* **Text shown**:
──────

Book Review: The Guise of Another, by Allen Eskens

The Guise of Another is the second novel by Allen Eskens. I am just going to come right out of the gate to announce that I hope this novel is obtained for the action thriller movie. Just make sure that Matt Damon is not chosen to play Detective Alexander Rupert.

The Guise of AnotherIf you read, The Life We Bury, by Allen Eskens (if you haven’t you should – see my review The Life We Bury), police detective, Max Rupert is the older broker of detective, Alexander Rupert. The story as in the previous novel is set in Minneapolis, Minnesota. Little brother, Alex is trying to salvage his police career on the suspicion of police corruption while seeing the opportunity to rehabilitate his reputation in solving a case of identity theft.

Crime Mystery ripe for a movie thriller

The story is perfect for an action thriller movie with all the elements of a crime mystery involving big business, international intrigue, betrayal, soured marriage, and murder. This novel is a one-sitting read with short chapters that keep you wanting more and more right up to the ending. It is everything a reader wants in a crime mystery – it is chilling, filled with suspense, and loaded with surprises.

──────

* **Your instructions**:
Revise the stretch of the book review from "The story is" through "loaded with surprises.", changing "international intrigue" to "political intrigue". Rely only on the book review to answer.

* **Dataset extract**:
──────

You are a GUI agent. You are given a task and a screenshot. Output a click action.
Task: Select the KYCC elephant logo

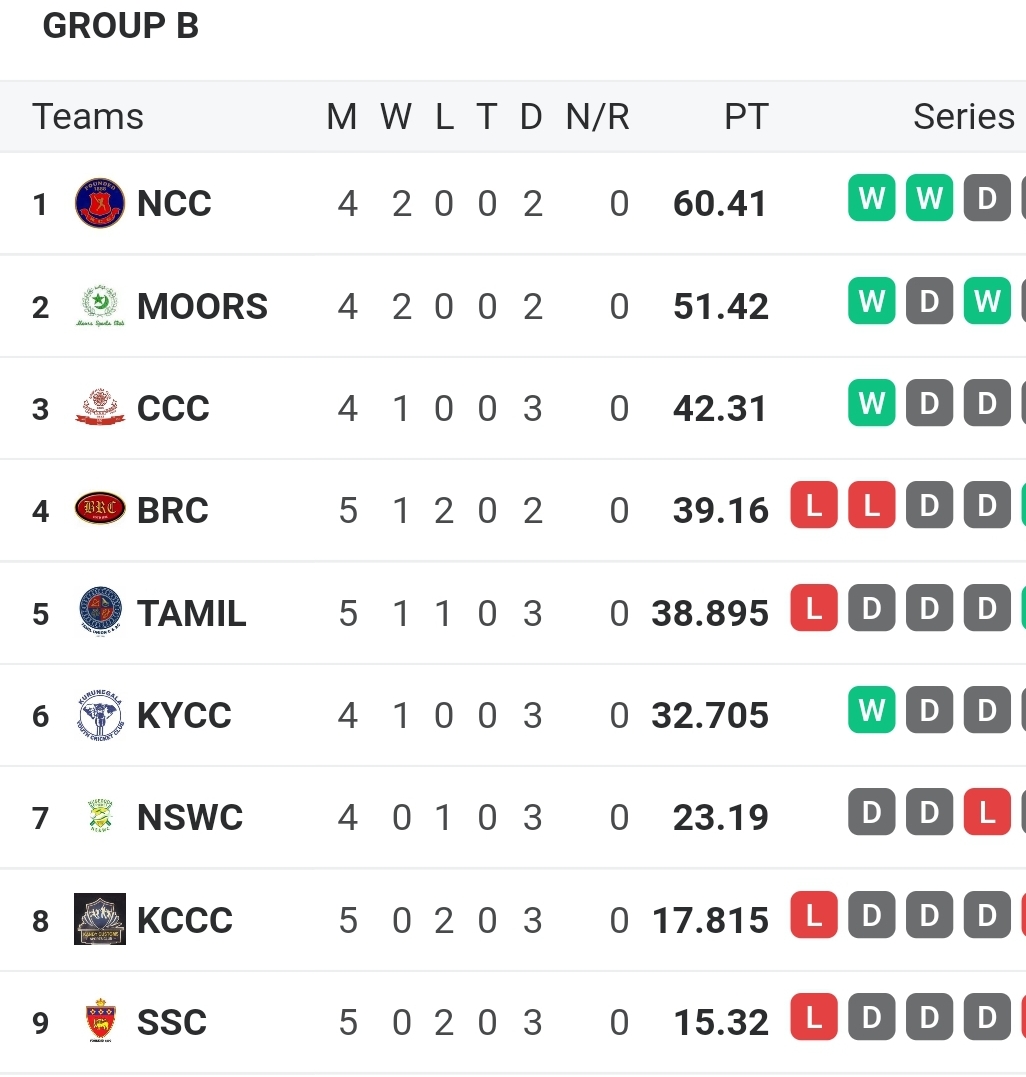[100, 715]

──────

* **Task output**:
The story is perfect for an action thriller movie with all the elements of a crime mystery involving big business, political intrigue, betrayal, soured marriage, and murder. This novel is a one-sitting read with short chapters that keep you wanting more and more right up to the ending. It is everything a reader wants in a crime mystery – it is chilling, filled with suspense, and loaded with surprises.